Exercise: Reproduce the material below word for word, starting at the line with "Locate an element on the screen. The width" and continuing through the end of the material.

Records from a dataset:

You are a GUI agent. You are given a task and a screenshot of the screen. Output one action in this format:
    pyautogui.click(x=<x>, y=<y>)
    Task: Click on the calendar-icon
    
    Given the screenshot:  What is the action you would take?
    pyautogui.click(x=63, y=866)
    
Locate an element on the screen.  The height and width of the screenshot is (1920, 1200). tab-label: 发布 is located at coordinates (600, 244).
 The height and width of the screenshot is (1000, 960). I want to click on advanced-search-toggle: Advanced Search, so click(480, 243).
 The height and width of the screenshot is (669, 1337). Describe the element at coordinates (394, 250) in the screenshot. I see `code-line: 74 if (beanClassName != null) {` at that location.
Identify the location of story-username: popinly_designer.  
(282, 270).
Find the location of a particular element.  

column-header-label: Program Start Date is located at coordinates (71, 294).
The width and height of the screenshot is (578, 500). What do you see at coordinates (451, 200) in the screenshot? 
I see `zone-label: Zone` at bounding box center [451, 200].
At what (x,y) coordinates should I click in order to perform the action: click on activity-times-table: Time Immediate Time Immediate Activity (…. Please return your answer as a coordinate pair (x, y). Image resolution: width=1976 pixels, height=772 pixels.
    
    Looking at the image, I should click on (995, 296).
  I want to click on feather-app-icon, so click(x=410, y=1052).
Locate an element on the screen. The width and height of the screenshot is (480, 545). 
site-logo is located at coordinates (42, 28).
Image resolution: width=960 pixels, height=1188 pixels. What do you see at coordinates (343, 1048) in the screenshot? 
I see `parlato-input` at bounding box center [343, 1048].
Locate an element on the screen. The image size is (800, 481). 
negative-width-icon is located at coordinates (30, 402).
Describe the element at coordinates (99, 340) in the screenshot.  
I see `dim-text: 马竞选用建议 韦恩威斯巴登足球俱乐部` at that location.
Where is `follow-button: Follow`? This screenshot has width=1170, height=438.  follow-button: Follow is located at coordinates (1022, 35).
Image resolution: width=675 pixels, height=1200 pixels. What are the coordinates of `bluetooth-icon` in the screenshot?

Exercise result:
Locate an element on the screen. The width and height of the screenshot is (480, 545). 
site-logo is located at coordinates (42, 28).
Image resolution: width=960 pixels, height=1188 pixels. What do you see at coordinates (343, 1048) in the screenshot? 
I see `parlato-input` at bounding box center [343, 1048].
Locate an element on the screen. The image size is (800, 481). 
negative-width-icon is located at coordinates (30, 402).
Describe the element at coordinates (99, 340) in the screenshot.  
I see `dim-text: 马竞选用建议 韦恩威斯巴登足球俱乐部` at that location.
Where is `follow-button: Follow`? This screenshot has width=1170, height=438.  follow-button: Follow is located at coordinates (1022, 35).
Image resolution: width=675 pixels, height=1200 pixels. What are the coordinates of `bluetooth-icon` in the screenshot?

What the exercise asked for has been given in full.